The TOTAL TRUTH Solution for a Fractured America
Big Picture Answers for America's Big Problems -
Rebuilding on America's Original Worldview

by Leonard Ransil


Section 2: Christianity vs. Rival Worldviews
Chapter 17     The Death of Atheism


So far, Section 2 of this book has focused on a detailed comparison between Christianity and its philosophical opposite, Secularistic Materialism. Various chapters have endeavored to show that Atheism is irrational and its fulcrum, the doctrine of Evolution, is scientifically and statistically impossible. All this would be merely academic if the results were not so catastrophic. But is there a reputable and definitive analysis that can explain the underbelly of Atheism, help to get a handle on why it has failed its believers and project its future in a world of competing belief systems? Indeed there is.

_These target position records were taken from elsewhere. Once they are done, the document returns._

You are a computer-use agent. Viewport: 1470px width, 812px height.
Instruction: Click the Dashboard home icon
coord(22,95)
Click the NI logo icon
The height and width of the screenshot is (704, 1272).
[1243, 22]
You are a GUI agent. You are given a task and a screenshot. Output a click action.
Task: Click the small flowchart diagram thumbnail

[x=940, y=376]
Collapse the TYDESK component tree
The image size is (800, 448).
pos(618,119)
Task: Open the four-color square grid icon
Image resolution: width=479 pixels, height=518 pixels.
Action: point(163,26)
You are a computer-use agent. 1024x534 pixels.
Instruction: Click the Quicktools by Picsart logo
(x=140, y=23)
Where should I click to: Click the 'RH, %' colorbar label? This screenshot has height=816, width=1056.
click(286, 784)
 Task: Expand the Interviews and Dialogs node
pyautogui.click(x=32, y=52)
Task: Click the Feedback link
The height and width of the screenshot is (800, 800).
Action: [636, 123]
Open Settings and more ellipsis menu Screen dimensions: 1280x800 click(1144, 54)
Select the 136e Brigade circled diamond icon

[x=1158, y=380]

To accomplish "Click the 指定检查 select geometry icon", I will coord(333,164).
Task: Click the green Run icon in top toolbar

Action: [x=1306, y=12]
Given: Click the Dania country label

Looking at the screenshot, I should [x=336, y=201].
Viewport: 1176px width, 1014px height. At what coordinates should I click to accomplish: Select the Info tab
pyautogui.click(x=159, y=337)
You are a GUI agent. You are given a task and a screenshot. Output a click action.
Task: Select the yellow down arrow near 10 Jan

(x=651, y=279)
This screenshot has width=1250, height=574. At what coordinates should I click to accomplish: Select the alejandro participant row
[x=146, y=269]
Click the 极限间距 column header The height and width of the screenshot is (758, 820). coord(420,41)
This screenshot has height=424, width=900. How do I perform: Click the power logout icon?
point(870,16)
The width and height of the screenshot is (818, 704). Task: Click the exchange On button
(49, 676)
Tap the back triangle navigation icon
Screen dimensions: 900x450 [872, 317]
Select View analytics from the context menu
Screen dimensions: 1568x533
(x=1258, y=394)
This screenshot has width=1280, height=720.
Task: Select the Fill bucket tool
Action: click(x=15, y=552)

Alister McGrath, professor of Historical Theology at Oxford University, Research Fellow at Harris Manchester College, and President of the Oxford Centre for Christian Apologetics at Wycliffe Hall is well able to objectively compare and evaluate the merits of Atheism with those of Christianity.  He teaches doctrine and apologetics at Wycliffe Hall.  As a former atheist and scientist, his background, credentials and experience have equipped him to be one of Christianity’s foremost scholars.  A distinguished author of numerous books including In the Beginning, The Reenchantment of Nature and The Journey; he is also a consulting editor of Christianity Today and the general editor of The NIV Thematic Study Bible.   In his comprehensive overview titled The Twilight of Atheism,1 McGrath traces Atheism's rise and fall.  He reviews the usual adherents--Marx, Freud and Darwin--and also surveys famous thinkers in literature like George Eliot and Algernon Swinburne; in science like Jacques Monod and Richard Dawkins; and in philosophy like Ludwig Feuerbach and Michel Foucault. 

McGrath understands Atheism's flaws first-hand and he convincingly documents its philosophical inconsistency and moral failures.   These, he contends, have become especially evident wherever atheists have gained political power.  For example, Hitler’s atheistic/evolutionary beliefs justified treating humans like worthless animals because, in his anti-Christian mind, they were. The same can be said for other atheistic tyrants of the twentieth century who murdered more than 135 million humans in peace time alone. They rejected the fact that the person and message of Jesus Christ, when received and faithfully applied, has done more to civilize and free mankind from virtually every slavery known to man than any other religion or belief system.

But professor McGrath is also quick to admit that the true message and life of Jesus was not always properly lived. It was human failure that opened the door for counterfeits like Atheism and enabled them to gain a foothold. It is tragic that the gift God gave for mankind’s good can so easily be prostituted by those it was meant to liberate.  McGrath warns, "Believers need to realize that, strange as it may seem, it is they who will have the greatest impact on atheism's future."2  Being complicit with evil only gives rise to this and other evil systems.

According to McGrath, Atheism is apparently succumbing to the very fate of irrelevance and dissolution that atheists once predicted would overtake traditional religion.  He traces the history of Atheism from its emergence in eighteenth-century Europe as a revolutionary worldview that offered liberation from the rigidity of traditional religion and the oppression of tyrannical monarchs, to its golden age in the first half of the twentieth century.  He also relates part of Atheism’s initial success to some Protestant creeds that falsely divorced the sacred from the secular (described so well by Christian philosopher and theologian Francis Schaeffer) and undermined true biblical faith.  At the same time, influential atheists, duped by the false hopes of Evolution, convinced their followers that social and personal progress would necessarily increase once humanity surrendered its repressive beliefs in a God made obsolete by Evolution. This ruse achieved temporary but remarkable "success" in areas such as politics, psychotherapy and science.  But in the very triumph of Atheism, McGrath sees the very causes of its inevitable collapse.  For once in power, Atheism did not fulfill its promise of the utopia of the Enlightment but rather the barbarism of the Holocaust.

Bryce Christensen of the American Library Association concludes in his review of The Twilight of Atheism, "Politically discredited and imaginatively exhausted, atheism has been forced into an astonishing retreat before advancing Pentecostal preachers and Christian fabulists."3 At bottom, Oxford professor Alister McGrath effectively challenges the widely held assumption that the world is becoming more secular and demonstrates why Atheism cannot provide the moral power and intellectual guidance essential for coping with the complexities of modern life. It is by definition, spiritually bankrupt because it refuses to recognize even the possibility of a supernatural realm. And there is yet another reason for its being cast on the ash heap of history--the resurgence of worldviews that include the non-material. Fittingly enough, the next chapter will analyze the validity of the New Age movement.


1 McGrath, Alister, The Twilight of Atheism: The Rise and Fall of Disbelief in the Modern World, New York: Doubleday, 2004.
2 McGrath, The Twilight of Atheism, 278.